ExplicitShortCut: On the Design of One-step Diffusion
via Shortcutting Flow Paths

Main Introduction Image
One-step generation showcase of ImageNet-256x256 with ESC(SiT-XL/2 architecture)
One-step generation showcase of ImageNet-256x256 with ESC(SiT-XL/2 architecture).

Abstract

Recent one-step diffusion models trained from scratch have shown strong empirical efficiency by shortcutting probability flow paths, but their method design is often tightly coupled with implementation details. This makes it difficult to understand what is essential and what is replaceable.

We present a unified design space for shortcut models through flow-map learning: a one-step prediction is regularized by a two-step target under sampled times. This view unifies representative discrete-time and continuous-time methods, and enables component-level analysis of path choice, time sampler, flow-map solver, and loss metric. Building on this perspective, our ESC variant improves training stability and generation quality, reaching FID50k 2.85 on ImageNet-256x256 with 1-NFE, and 2.53 with extended training.

Unifying the Designing Choices

We follow the common training template from the paper section Learning to shortcut flow paths: construct a two-step flow-map target \(\hat{X}_{s,r} \circ \hat{X}_{t,s}(x_t)\), then learn a one-step predictor \(X^\theta_{t,r}(x_t)\) to match it. Under this template, existing methods can be compared by modular choices rather than isolated derivations.

Design Choice CT SCD IMM sCT MeanFlow
Model Type Discrete Discrete Discrete Continuous Continuous
Flow Path Cosine Linear Linear Cosine Linear
Network Output \(v^\theta\) \(u^\theta\) \(v^\theta\) \(v^\theta\) \(u^\theta\)
1st-step Target DDIM with \(v_{t|0}\) Euler with \(u^\theta\) DDIM with \(v_{t|0}\) DDIM with \(v_{t|0}\) DDIM with \(v_{t|0}\)
2nd-step Target DDIM with \(v^\theta_s\) Euler with \(u^\theta\) DDIM with \(v^\theta_s\) DDIM with \(v^\theta_s\) Euler with \(u^\theta\)
One-step Prediction DDIM with \(v^\theta_t\) Euler with \(u^\theta\) DDIM with \(v^\theta_t\) DDIM with \(v^\theta_t\) Euler with \(u^\theta\)
Loss Metric LPIPS \(l_2\) Grouped kernel (MMD) \(l_2\) \(l_2\)
Unified design view of representative shortcut models, where \(u^\theta\) is the network parameterization of average velocity and \(v^\theta\) is the network parameterization of instantaneous velocity. \(r \le s \le t\) are the three time points for constructing the two-step target.

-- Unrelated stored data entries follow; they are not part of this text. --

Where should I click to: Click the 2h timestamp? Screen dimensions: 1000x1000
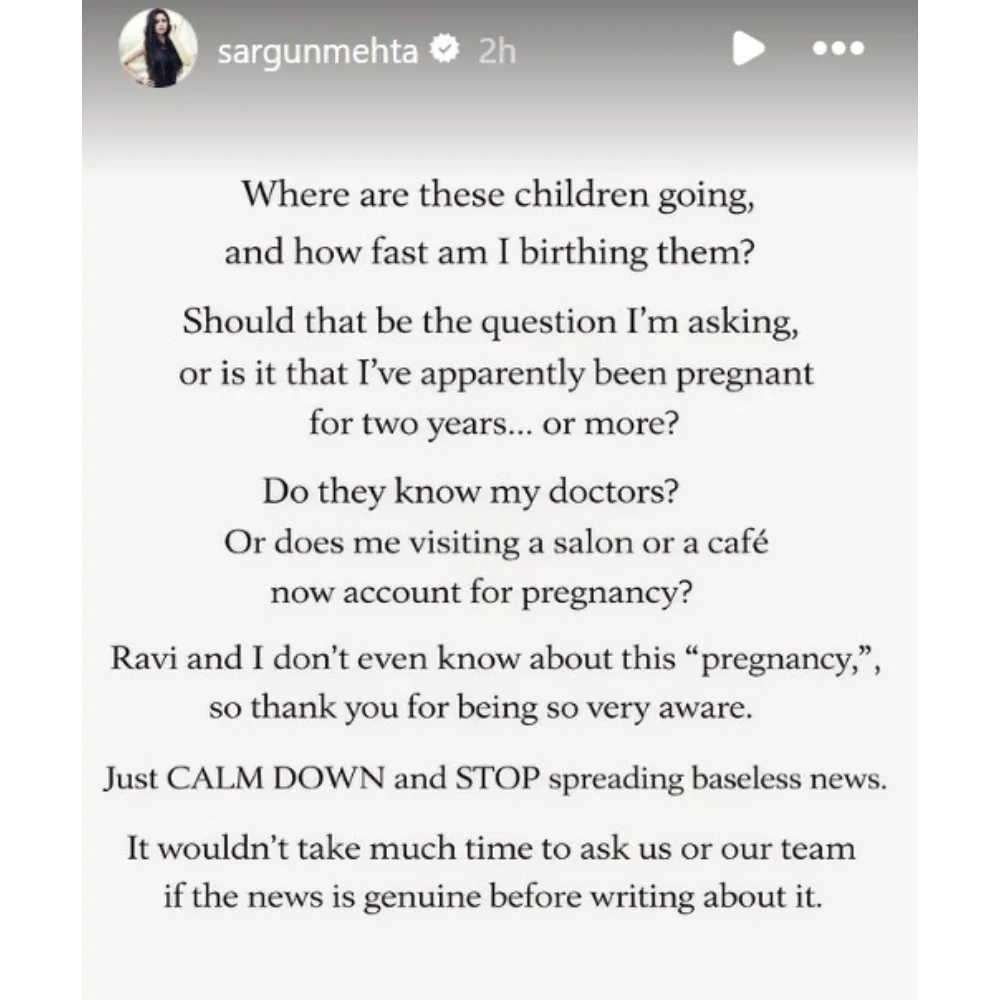[496, 51]
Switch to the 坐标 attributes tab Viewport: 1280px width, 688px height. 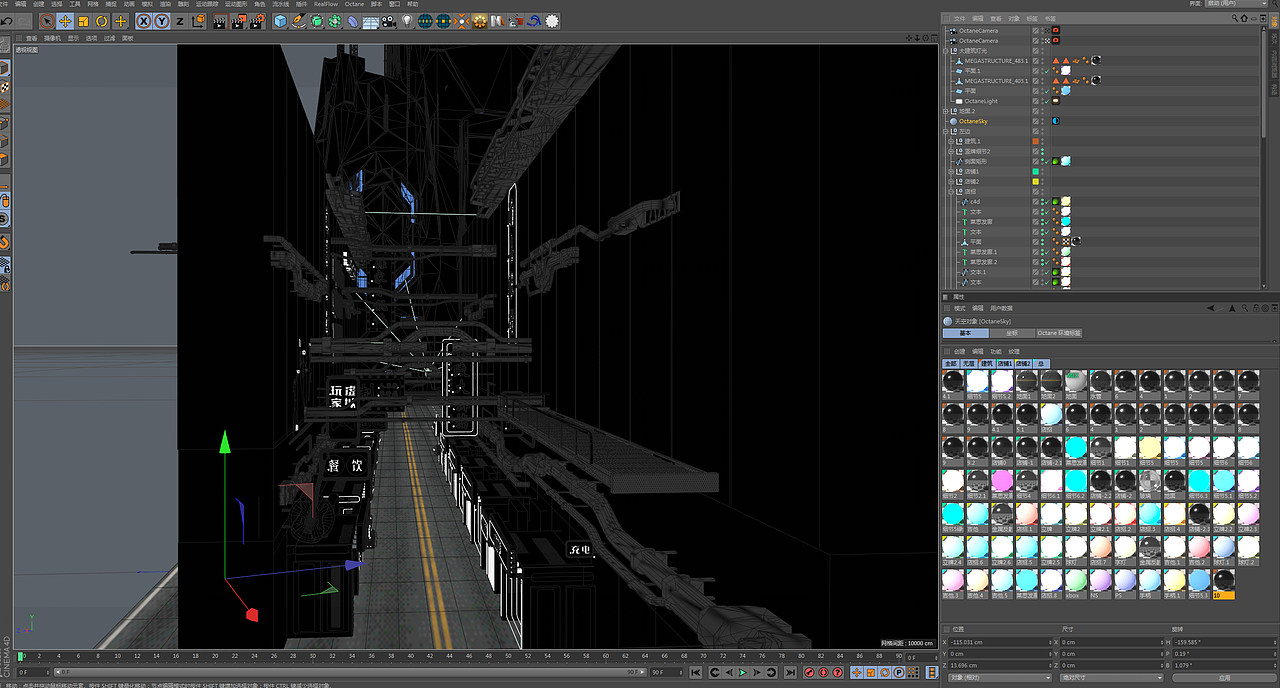(x=1011, y=333)
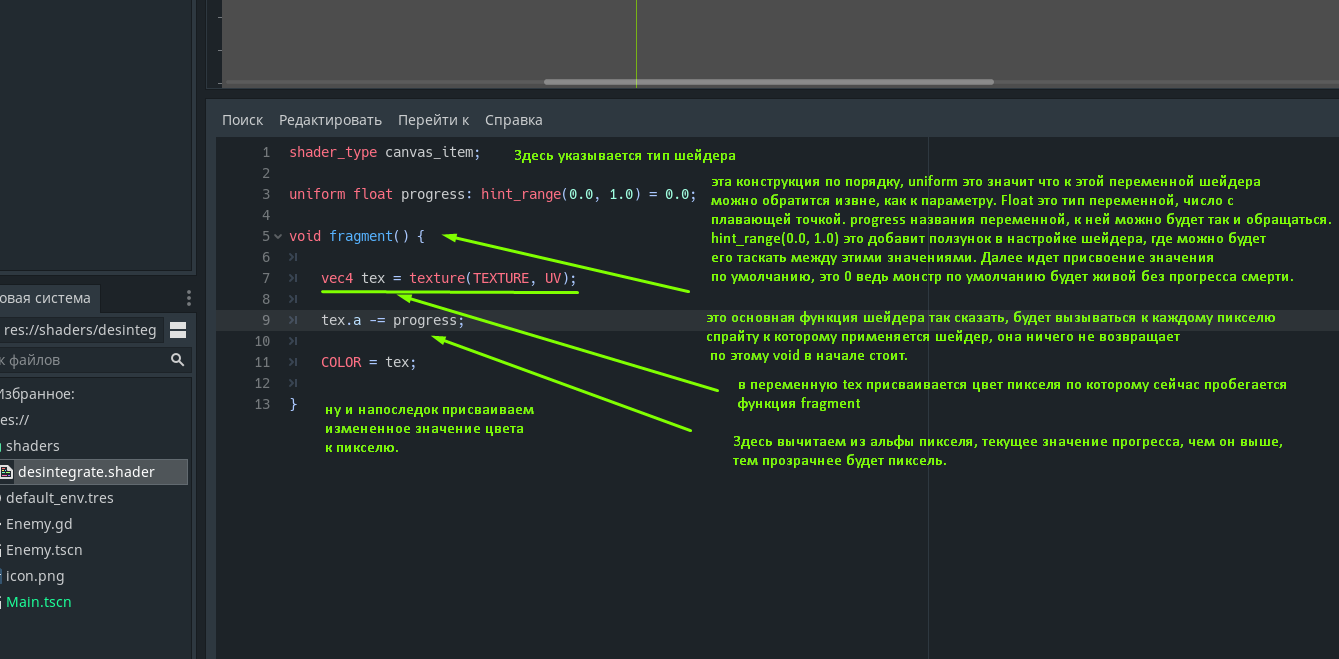
Task: Select the desintegrate.shader file icon
Action: tap(6, 472)
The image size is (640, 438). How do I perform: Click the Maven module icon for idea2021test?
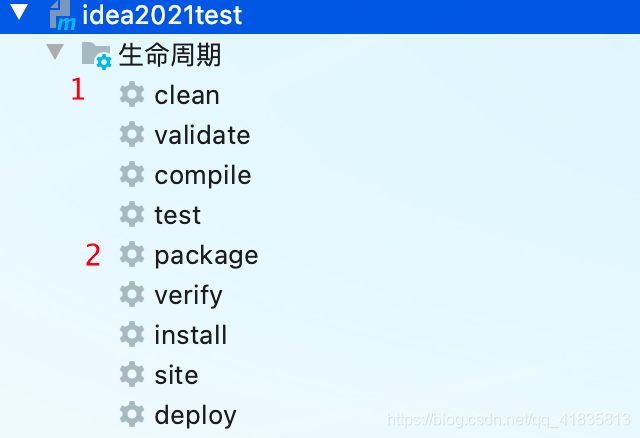63,17
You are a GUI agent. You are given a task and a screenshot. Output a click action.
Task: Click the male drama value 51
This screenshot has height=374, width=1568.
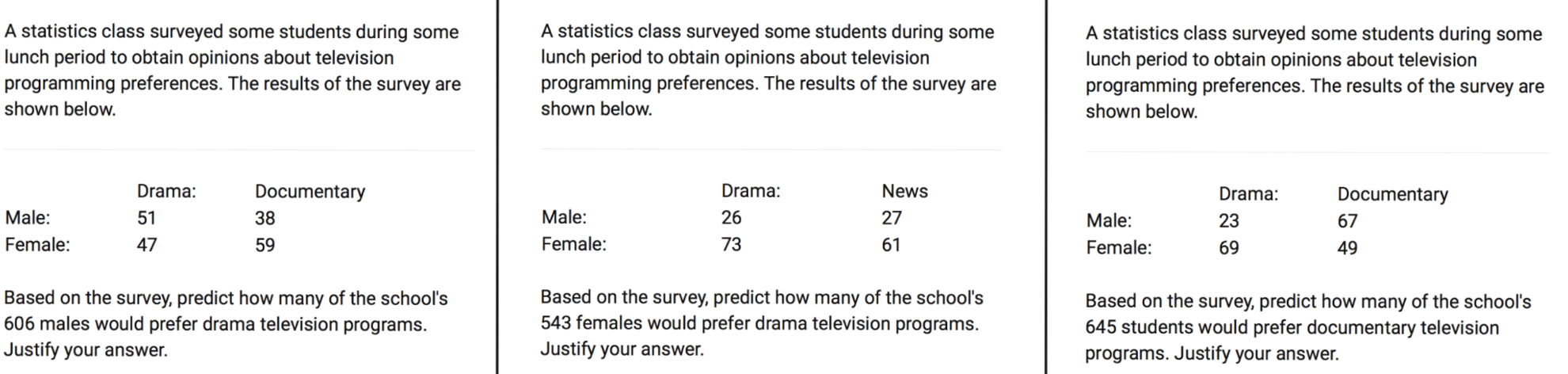(x=147, y=218)
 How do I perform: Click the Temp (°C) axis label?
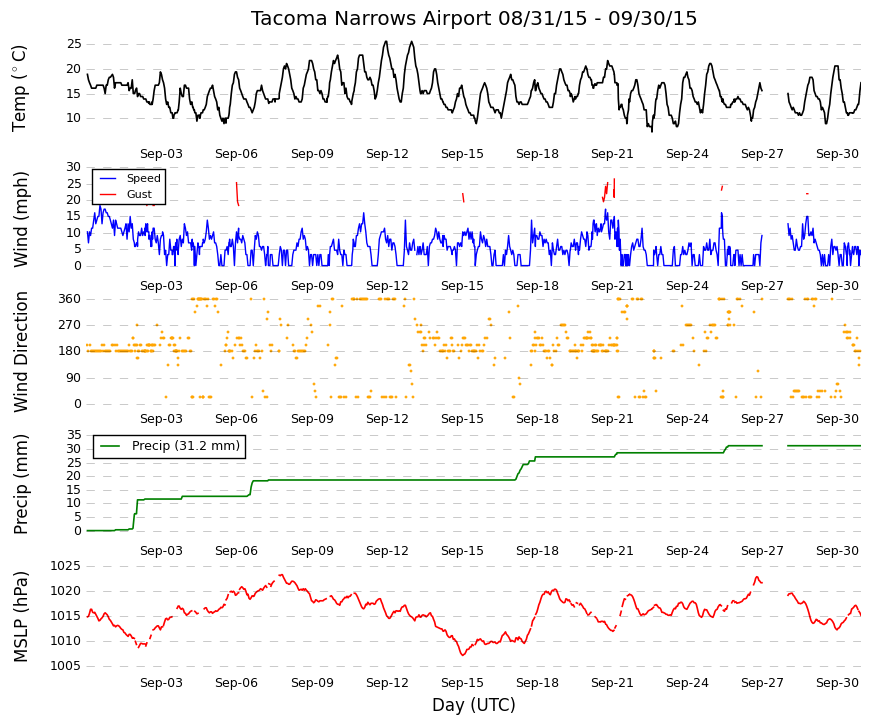pos(19,88)
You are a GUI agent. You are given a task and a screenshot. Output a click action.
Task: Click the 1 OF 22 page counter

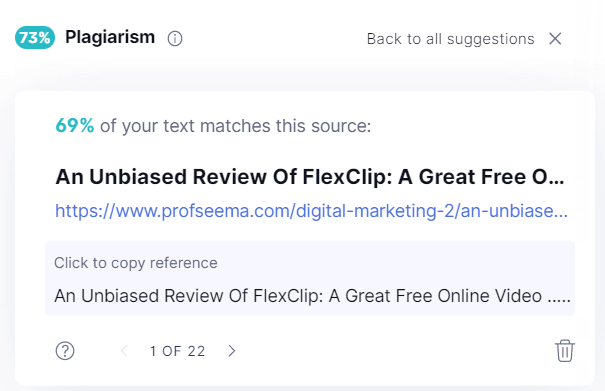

Elucidating the Designing Space

1. Theoretical Intuition

Q1: Why share a common design frame? Shortcut models fundamentally simulate PF-ODE trajectories under the marginal velocity field \(v_t(x)\). Ideally, we would supervise with true trajectory pairs \((x_t, x_r)\), but \(x_r\) is intractable once \(x_t\) is sampled. The practical and general solution is therefore to construct a two-step target through an intermediate state \(\hat{x}_s\), and train a one-step map to match it.

Q2: What is the challenge in target construction? In practice, \(\hat{x}_s\) and \(\hat{x}_r\) deviate from the ideal trajectory states \((x_s, x_r)\), introducing bias and variance in supervision. These deviations explain why different shortcut designs can yield noticeably different performance, even if they follow the same high-level principle.

Q3: Why does distillation from pretrained fields work better? Distillation uses a stronger pretrained velocity field that better approximates the marginal velocity, reducing target-construction error and providing cleaner supervision than pure training-from-scratch settings.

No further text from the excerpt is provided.